Problem details: Convert the material between the lines holding "Task: Close the Акции и предложения tab" and "Action: pyautogui.click(x=209, y=14)", inclusive, into a two-column CSV with the headers input and output. Give one row per entry: its text goes in input and its answer in output, each as a single quoted field with line breaks replaced by spaces, and the pictures are left out.

Records:
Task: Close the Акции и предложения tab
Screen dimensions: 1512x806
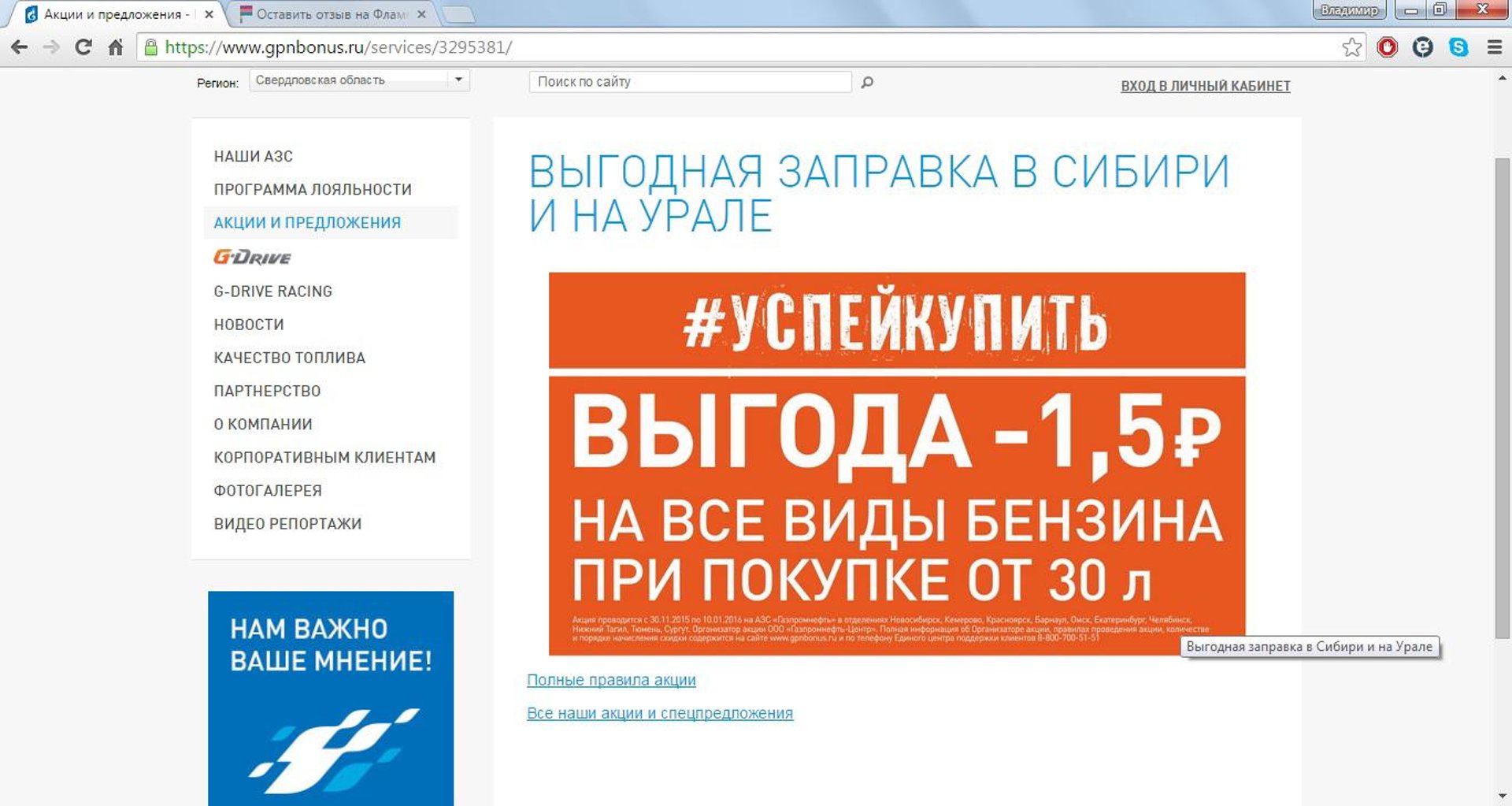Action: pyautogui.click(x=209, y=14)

* * *

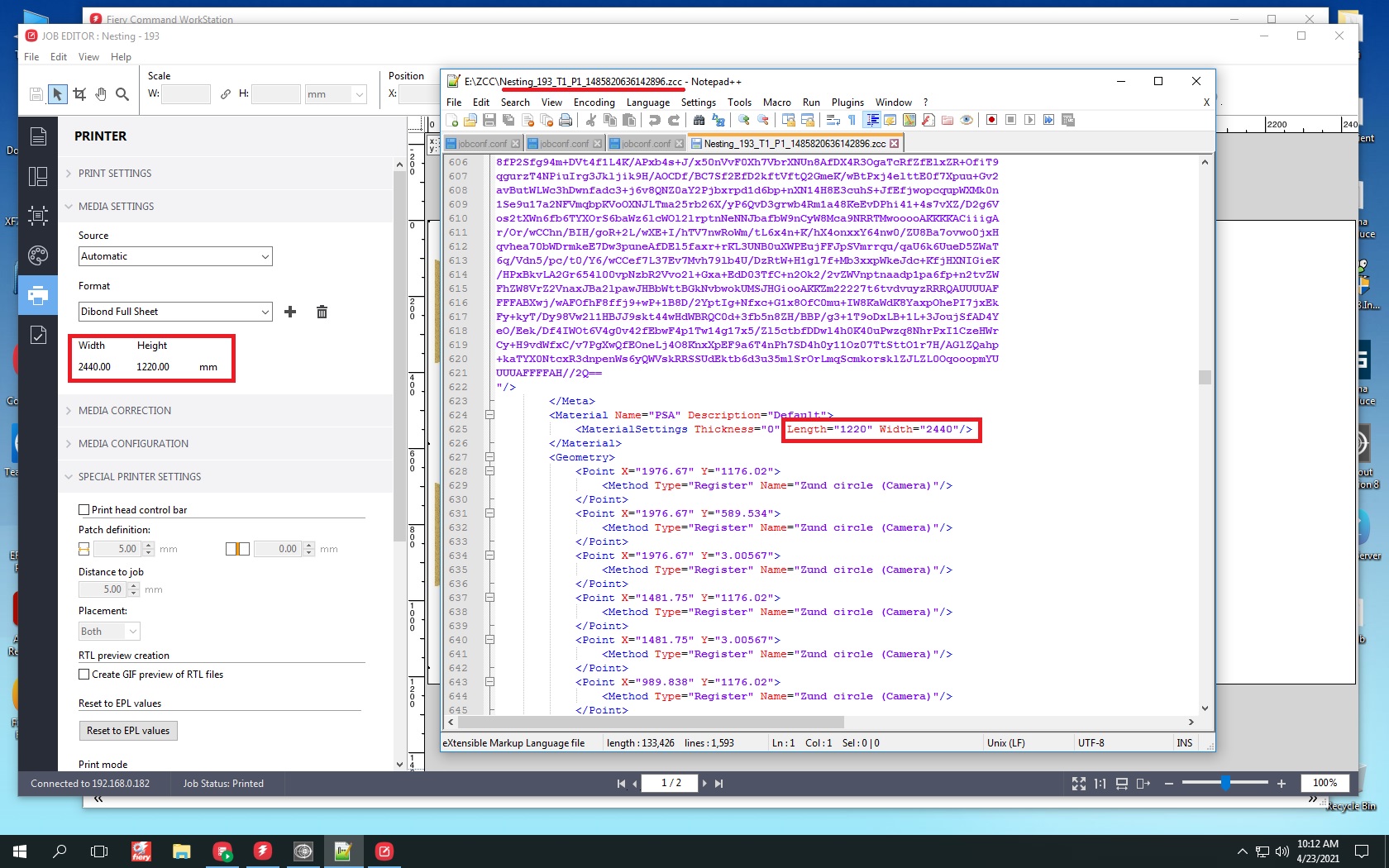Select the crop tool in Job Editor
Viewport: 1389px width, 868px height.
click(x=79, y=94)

The answer:
input,output
"Task: Close the Акции и предложения tab Screen dimensions: 1512x806","Action: pyautogui.click(x=209, y=14)"